-- START OF Excerpt --

Los Angeles, CA (PRWEB) September 08, 2012
Investors are always interested in gaining ownership stakes in high potential companies but are also always weary of the considerable risk-taking necessary to actually do so. "The best investors and entrepreneurs are ones that take a dispassionate and detached approach," says Jay Turo, CEO of Growthink, Inc.
Turo, who since 1999 has helped thousands of entrepreneurs start and grow their own successful businesses says "they don’t get caught up in the “drama” that the word risk has unfortunately garnered in our "it bleeds it leads" media and in our litigious culture." He explains how they view risk for what it actually is, a measurement of the likelihood of a set of future outcomes.
To educate readers on the context of startup investing Turo has listed the three main drivers for calculating total risk:
1.Technology Risk. Can the entrepreneur actually bring-to-market the product or service and on what timeframe?
2. Market Risk. Once the product is in the market, will anyone care?
3. Execution Risk. Can the entrepreneur lead and manage a growing enterprise?
According to Turo, "Poor grades on any one factor has an exponential impact on the business' overall risk profile, and thus its investment attractiveness." Investors do their risk calculation not by adding, but rather by multiplying, these factors together.

-- END OF Excerpt --

# What the exercise asks
Please answer these questions on the press release about startup investment risk, one answer a line:
1. Since what year has Jay Turo helped entrepreneurs start and grow businesses?
2. What question does Market Risk ask?
3. How do investors combine the three risk factors in their calculation?

-- START OF Records provided --

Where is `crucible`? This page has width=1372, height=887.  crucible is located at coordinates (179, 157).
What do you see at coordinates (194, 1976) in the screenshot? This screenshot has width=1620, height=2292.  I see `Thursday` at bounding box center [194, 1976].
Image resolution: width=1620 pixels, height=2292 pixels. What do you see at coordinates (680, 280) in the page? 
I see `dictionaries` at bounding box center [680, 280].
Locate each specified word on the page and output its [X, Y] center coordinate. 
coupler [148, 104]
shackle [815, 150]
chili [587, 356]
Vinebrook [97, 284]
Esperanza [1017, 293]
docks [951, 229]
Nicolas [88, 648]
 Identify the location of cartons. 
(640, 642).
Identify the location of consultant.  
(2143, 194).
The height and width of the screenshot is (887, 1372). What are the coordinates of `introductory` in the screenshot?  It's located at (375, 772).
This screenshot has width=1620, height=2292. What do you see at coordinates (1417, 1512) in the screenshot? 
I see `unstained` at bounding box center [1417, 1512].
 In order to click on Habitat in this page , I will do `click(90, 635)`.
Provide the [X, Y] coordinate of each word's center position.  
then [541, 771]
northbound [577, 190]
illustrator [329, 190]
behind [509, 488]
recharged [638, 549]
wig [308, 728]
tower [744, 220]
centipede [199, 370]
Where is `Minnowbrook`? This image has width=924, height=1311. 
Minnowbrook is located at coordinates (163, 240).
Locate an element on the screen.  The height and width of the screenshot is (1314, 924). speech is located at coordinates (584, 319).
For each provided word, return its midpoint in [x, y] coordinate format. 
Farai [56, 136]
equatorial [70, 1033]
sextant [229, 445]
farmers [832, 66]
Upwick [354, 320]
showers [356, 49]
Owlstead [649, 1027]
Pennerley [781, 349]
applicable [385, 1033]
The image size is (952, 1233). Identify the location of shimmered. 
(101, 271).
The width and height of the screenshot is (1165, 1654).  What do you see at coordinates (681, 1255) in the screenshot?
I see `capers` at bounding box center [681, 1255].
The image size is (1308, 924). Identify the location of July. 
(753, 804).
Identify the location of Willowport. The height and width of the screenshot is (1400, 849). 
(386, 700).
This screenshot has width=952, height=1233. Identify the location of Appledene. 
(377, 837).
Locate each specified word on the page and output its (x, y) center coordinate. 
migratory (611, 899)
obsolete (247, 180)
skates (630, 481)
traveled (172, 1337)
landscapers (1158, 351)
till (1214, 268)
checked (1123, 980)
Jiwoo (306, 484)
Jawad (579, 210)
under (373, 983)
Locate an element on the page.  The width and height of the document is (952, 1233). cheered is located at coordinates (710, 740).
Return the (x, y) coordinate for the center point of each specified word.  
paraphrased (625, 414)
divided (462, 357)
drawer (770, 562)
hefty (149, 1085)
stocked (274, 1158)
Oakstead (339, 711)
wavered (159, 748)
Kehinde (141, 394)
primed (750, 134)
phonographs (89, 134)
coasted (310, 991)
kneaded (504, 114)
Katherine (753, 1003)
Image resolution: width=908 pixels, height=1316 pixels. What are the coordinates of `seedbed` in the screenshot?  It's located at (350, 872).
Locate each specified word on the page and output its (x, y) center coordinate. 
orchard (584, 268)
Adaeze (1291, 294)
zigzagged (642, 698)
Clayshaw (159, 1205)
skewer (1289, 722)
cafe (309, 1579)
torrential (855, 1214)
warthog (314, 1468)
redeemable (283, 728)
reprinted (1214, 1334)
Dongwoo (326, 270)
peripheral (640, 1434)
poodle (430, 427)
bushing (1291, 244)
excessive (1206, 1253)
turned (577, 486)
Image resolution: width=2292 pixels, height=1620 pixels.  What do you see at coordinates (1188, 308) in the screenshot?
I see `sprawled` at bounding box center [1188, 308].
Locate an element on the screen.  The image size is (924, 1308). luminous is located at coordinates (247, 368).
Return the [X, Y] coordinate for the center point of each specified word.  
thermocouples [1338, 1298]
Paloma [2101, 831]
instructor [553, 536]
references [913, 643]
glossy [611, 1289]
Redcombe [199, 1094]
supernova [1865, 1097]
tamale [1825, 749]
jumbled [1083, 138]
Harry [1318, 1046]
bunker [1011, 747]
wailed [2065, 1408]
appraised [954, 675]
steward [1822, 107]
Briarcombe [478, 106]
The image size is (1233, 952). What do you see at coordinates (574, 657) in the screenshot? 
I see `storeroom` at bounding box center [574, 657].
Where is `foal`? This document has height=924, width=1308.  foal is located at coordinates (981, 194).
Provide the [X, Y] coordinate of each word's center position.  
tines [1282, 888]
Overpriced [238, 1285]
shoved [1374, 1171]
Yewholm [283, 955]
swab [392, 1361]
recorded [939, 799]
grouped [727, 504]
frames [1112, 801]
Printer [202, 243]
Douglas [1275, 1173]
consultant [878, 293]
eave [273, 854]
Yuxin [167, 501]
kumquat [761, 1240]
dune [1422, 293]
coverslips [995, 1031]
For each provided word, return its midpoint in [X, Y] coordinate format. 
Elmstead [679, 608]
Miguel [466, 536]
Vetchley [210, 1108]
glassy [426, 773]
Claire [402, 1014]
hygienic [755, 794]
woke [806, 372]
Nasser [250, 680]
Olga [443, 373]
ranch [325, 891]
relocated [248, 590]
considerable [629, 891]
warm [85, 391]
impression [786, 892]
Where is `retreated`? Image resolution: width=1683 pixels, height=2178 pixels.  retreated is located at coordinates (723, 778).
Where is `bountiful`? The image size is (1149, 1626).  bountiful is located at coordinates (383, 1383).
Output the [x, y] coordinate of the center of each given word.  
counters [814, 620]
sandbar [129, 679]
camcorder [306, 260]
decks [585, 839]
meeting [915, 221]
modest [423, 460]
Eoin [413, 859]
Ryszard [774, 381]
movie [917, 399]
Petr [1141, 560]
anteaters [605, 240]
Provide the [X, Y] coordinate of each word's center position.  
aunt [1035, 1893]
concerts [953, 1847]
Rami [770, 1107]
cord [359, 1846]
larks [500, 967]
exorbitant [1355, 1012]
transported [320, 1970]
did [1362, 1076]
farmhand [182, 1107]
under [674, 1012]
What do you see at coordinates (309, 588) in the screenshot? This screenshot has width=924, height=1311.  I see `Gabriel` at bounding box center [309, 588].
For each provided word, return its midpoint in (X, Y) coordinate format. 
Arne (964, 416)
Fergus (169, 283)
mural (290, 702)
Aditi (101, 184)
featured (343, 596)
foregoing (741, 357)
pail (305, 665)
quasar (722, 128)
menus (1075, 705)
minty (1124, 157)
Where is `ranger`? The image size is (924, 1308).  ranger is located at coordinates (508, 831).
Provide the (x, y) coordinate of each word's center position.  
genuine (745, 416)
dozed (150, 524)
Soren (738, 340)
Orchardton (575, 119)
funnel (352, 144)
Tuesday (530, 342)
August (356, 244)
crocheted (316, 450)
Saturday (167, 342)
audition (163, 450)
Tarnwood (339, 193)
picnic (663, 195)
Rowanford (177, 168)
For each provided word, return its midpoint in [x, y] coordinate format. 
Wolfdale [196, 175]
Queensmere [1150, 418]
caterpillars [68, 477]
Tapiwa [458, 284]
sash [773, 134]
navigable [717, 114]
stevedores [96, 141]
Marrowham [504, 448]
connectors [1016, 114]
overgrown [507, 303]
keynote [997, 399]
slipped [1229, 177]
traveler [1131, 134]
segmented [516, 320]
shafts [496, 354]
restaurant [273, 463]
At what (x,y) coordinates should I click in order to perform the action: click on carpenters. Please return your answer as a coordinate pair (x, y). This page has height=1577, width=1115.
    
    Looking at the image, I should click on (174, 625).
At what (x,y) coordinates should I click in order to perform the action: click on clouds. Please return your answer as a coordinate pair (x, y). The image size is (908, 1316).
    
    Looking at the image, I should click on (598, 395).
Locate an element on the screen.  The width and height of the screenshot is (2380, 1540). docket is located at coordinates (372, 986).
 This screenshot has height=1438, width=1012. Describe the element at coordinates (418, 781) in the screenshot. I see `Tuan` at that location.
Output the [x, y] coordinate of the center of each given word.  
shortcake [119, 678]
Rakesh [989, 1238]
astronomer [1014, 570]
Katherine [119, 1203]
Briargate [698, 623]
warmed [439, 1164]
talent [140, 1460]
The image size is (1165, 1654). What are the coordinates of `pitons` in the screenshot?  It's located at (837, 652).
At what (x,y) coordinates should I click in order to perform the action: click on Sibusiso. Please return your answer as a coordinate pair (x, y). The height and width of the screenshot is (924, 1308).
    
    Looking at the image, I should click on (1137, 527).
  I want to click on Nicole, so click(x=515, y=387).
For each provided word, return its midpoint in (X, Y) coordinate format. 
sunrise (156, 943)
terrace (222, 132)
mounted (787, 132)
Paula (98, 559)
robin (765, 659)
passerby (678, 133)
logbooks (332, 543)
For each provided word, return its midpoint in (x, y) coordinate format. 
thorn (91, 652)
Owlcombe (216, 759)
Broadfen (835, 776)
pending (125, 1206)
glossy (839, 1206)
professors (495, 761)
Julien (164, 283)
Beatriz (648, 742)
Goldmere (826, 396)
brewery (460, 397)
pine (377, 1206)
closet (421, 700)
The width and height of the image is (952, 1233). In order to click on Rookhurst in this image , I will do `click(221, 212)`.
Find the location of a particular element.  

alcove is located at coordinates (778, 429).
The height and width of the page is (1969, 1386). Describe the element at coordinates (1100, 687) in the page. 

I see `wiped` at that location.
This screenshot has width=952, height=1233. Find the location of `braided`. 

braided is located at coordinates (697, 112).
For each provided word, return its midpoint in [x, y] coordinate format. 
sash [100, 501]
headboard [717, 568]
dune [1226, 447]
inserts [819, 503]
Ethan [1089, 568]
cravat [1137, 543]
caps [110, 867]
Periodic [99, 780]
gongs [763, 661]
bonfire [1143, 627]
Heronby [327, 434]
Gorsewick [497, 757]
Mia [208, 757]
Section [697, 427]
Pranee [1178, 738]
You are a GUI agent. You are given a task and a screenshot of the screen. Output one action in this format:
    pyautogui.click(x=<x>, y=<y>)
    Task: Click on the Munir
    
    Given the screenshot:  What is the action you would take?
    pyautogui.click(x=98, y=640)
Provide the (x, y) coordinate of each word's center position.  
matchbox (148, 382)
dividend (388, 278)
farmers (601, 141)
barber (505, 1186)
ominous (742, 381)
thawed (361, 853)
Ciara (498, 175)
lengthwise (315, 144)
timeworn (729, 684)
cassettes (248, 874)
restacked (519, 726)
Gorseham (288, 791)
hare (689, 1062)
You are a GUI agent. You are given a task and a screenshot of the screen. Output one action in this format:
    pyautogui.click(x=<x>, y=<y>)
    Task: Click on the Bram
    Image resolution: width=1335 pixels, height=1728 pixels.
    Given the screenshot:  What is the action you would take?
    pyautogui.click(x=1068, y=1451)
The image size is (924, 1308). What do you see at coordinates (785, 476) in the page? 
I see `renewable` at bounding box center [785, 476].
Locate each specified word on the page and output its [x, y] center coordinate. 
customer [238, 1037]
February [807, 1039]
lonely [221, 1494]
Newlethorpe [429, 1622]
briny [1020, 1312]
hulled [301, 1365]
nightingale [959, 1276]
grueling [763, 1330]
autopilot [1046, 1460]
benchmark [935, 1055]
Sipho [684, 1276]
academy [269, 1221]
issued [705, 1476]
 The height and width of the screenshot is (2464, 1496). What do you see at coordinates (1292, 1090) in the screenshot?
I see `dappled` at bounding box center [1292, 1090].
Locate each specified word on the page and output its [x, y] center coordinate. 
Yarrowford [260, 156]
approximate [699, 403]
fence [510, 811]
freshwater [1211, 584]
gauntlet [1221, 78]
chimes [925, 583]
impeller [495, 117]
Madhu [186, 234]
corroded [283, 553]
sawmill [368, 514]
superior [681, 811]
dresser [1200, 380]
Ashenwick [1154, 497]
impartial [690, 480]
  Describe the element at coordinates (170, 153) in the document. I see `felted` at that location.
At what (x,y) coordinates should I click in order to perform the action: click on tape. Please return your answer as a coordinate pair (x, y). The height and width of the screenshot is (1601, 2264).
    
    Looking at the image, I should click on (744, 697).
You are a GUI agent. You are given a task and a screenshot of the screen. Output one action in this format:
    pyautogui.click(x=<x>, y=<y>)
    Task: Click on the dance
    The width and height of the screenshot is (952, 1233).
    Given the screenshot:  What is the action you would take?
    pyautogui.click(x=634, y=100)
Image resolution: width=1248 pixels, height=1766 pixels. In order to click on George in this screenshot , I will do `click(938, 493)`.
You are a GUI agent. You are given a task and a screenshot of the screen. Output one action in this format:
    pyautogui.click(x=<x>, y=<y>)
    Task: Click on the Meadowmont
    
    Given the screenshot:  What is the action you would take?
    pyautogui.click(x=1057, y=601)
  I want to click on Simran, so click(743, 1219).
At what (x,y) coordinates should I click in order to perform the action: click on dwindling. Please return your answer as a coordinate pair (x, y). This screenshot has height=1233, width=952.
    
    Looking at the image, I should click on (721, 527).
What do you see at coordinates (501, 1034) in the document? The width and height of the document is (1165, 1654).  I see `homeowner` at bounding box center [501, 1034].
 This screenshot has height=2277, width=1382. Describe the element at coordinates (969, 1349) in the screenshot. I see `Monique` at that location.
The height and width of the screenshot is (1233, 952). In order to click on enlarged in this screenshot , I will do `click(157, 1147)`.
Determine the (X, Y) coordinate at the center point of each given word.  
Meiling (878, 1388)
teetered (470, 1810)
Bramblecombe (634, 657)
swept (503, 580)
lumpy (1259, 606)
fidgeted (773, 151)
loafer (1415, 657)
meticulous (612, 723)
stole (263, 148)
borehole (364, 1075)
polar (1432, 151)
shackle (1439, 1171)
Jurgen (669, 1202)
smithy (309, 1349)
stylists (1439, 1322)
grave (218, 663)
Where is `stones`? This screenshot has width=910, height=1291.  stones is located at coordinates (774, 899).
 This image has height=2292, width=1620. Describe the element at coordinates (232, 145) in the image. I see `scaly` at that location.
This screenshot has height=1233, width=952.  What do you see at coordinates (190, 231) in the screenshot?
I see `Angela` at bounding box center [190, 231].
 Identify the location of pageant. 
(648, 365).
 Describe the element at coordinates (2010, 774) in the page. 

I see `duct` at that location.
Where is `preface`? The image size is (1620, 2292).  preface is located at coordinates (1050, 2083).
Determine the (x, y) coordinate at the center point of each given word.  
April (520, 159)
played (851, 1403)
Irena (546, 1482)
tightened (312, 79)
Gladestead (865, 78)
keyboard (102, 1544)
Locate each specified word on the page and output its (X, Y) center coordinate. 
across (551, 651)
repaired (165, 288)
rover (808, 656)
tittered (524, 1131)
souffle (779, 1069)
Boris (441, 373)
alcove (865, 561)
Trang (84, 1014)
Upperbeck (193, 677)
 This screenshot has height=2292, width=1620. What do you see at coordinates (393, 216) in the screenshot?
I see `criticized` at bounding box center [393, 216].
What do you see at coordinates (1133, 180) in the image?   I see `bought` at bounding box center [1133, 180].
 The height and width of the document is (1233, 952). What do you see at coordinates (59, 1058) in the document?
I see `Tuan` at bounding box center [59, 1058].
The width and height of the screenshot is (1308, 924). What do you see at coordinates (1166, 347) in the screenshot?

-- END OF Records provided --

# Task result
1. 1999
2. Once the product is in the market, will anyone care?
3. They multiply them together rather than adding them.